* _Your task_: The listing below holds a line with "You are a computer-use" and a line with "Instruction: Copy link to this form icon". Reproduce those two lines exactly, plus everything between them.

Given records: Begin

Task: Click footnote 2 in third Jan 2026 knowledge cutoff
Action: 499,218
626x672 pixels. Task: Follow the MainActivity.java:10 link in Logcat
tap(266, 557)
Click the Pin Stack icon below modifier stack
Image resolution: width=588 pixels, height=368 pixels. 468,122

Given records: End
Given records: Begin

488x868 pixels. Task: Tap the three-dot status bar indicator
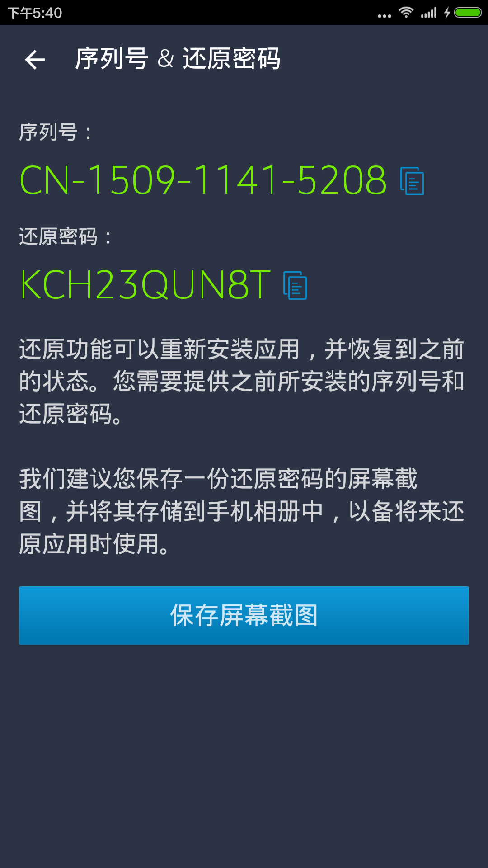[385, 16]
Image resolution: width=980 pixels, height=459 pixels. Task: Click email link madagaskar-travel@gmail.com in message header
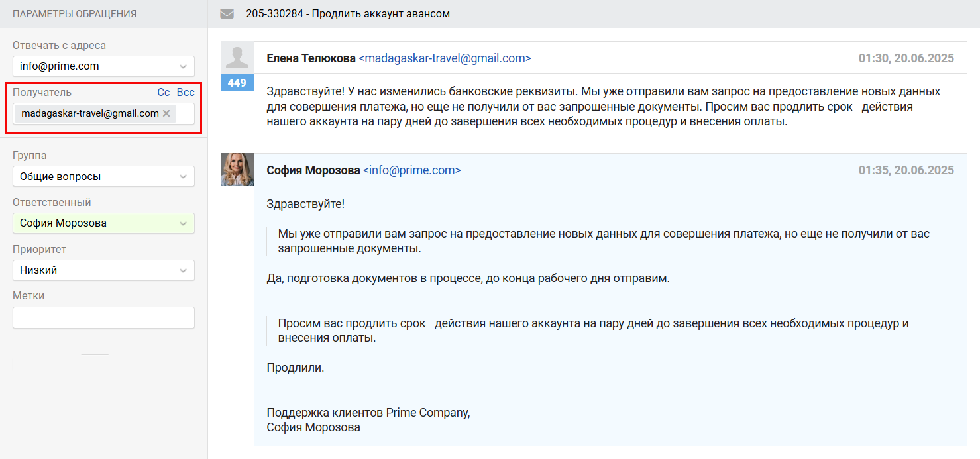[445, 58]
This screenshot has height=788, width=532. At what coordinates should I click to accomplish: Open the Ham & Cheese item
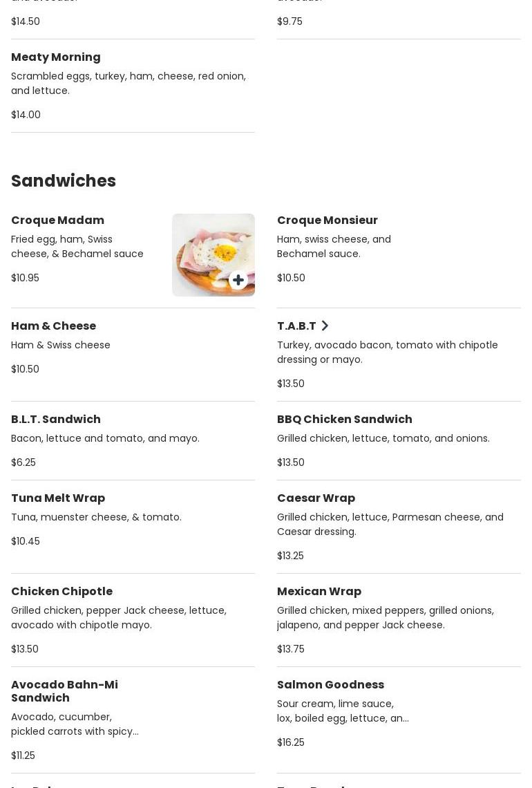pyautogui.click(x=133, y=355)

Given records: End
Given records: Begin

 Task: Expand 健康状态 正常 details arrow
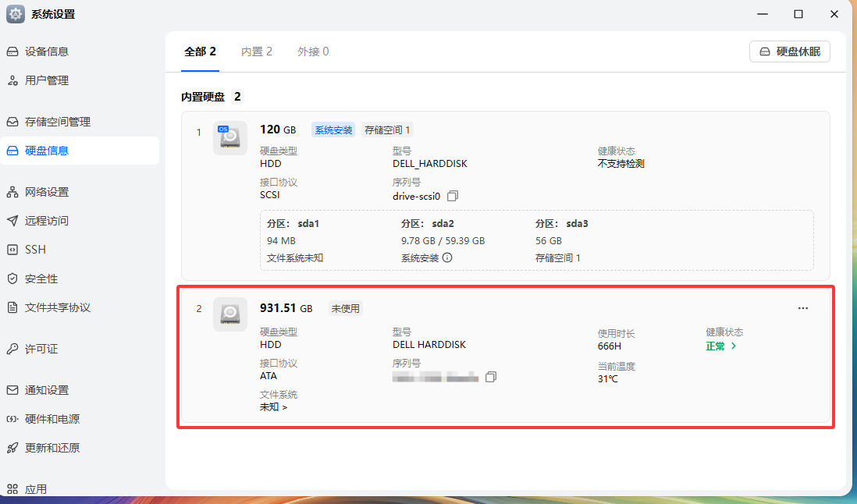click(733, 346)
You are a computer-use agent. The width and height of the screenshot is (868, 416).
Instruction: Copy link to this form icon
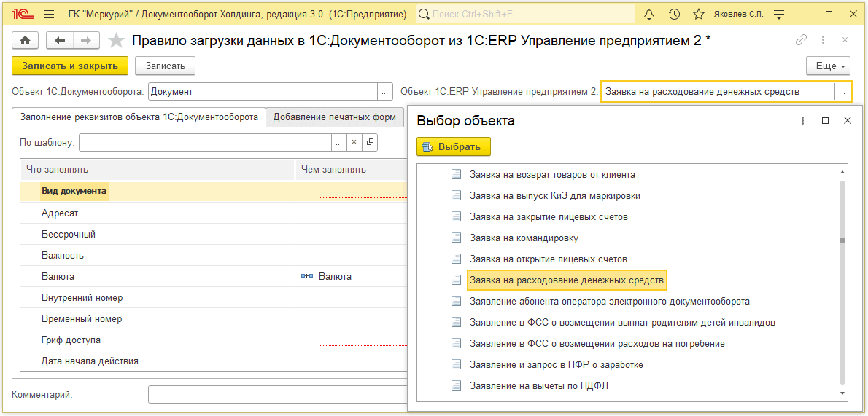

Given records: End

* _Answer to this exercise_:
You are a computer-use agent. The width and height of the screenshot is (868, 416).
Instruction: Copy link to this form icon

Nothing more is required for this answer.